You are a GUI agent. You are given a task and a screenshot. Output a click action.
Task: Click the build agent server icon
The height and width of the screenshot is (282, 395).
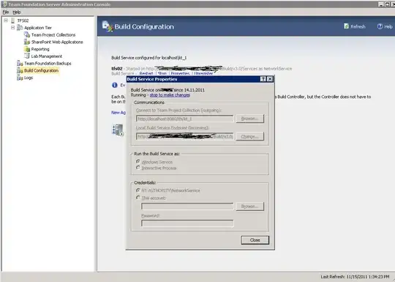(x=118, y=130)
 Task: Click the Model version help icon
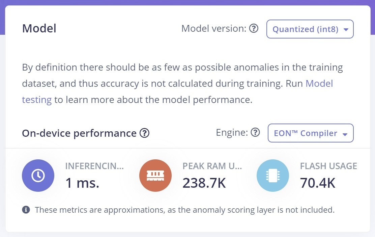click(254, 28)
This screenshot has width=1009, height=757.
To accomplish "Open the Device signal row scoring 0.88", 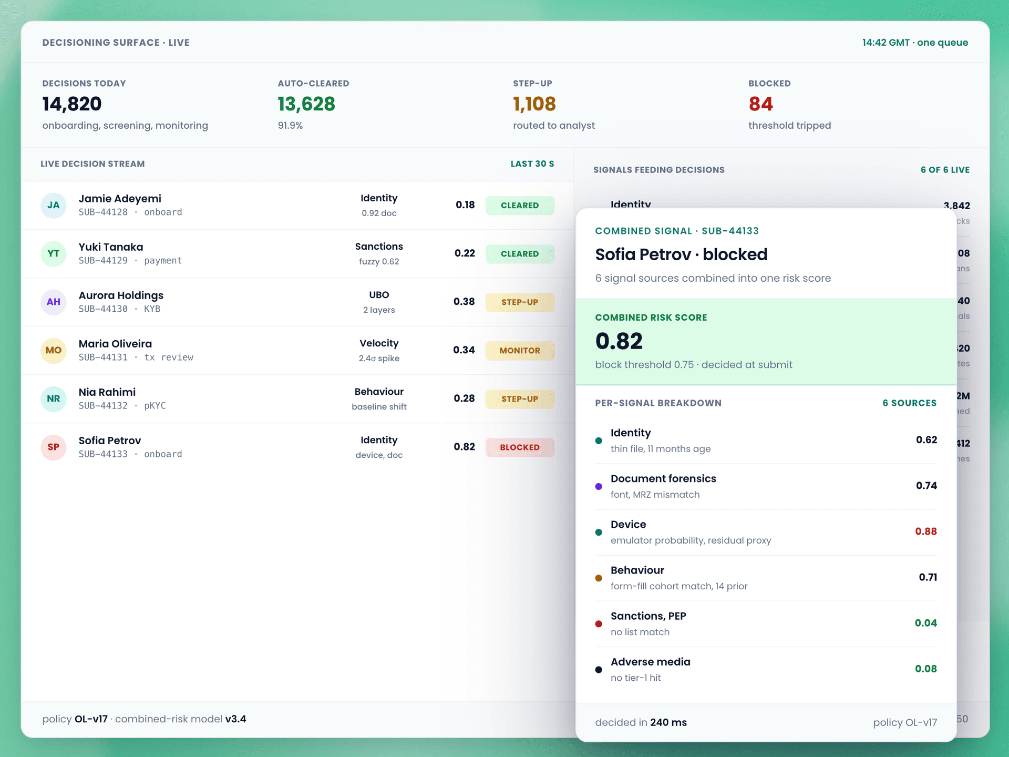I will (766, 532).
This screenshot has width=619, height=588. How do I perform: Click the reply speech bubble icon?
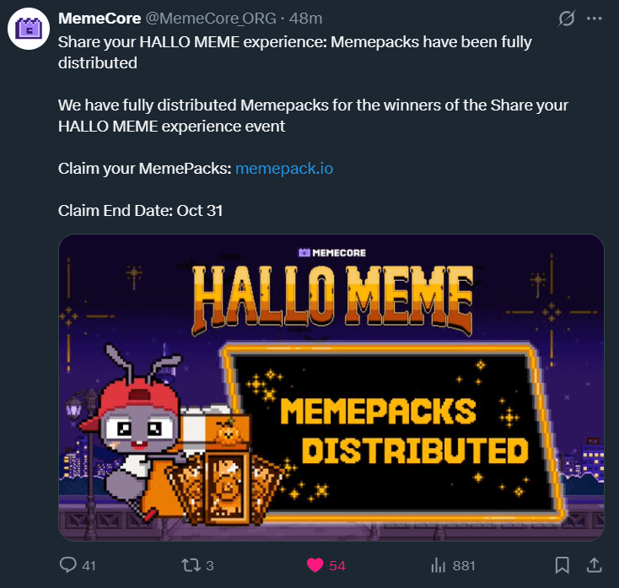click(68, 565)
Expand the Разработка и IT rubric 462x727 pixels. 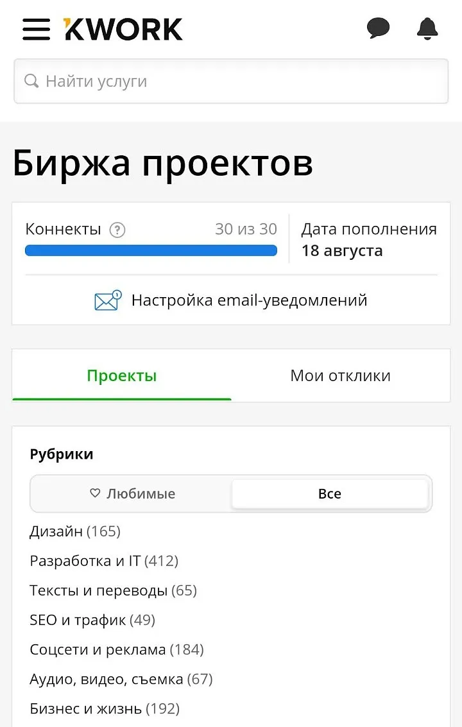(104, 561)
________________________________________
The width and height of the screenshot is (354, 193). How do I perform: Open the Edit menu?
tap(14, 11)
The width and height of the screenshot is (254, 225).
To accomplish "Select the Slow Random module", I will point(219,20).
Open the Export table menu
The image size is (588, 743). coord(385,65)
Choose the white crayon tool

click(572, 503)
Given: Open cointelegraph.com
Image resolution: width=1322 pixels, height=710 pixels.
________________________________________
▶ EXERCISE DESCRIPTION:
Could you return exactly the stretch of the data above that starts at the line with "The width and height of the screenshot is (354, 193)." and ends at the line with "Image resolution: width=1322", both lines included?

▶ TASK ANSWER:
The width and height of the screenshot is (354, 193). How do I perform: Open the Edit menu?
tap(14, 11)
The width and height of the screenshot is (254, 225).
To accomplish "Select the Slow Random module", I will point(219,20).
Open the Export table menu
The image size is (588, 743). coord(385,65)
Choose the white crayon tool

click(572, 503)
Given: Open cointelegraph.com
Image resolution: width=1322 pixels, height=710 pixels.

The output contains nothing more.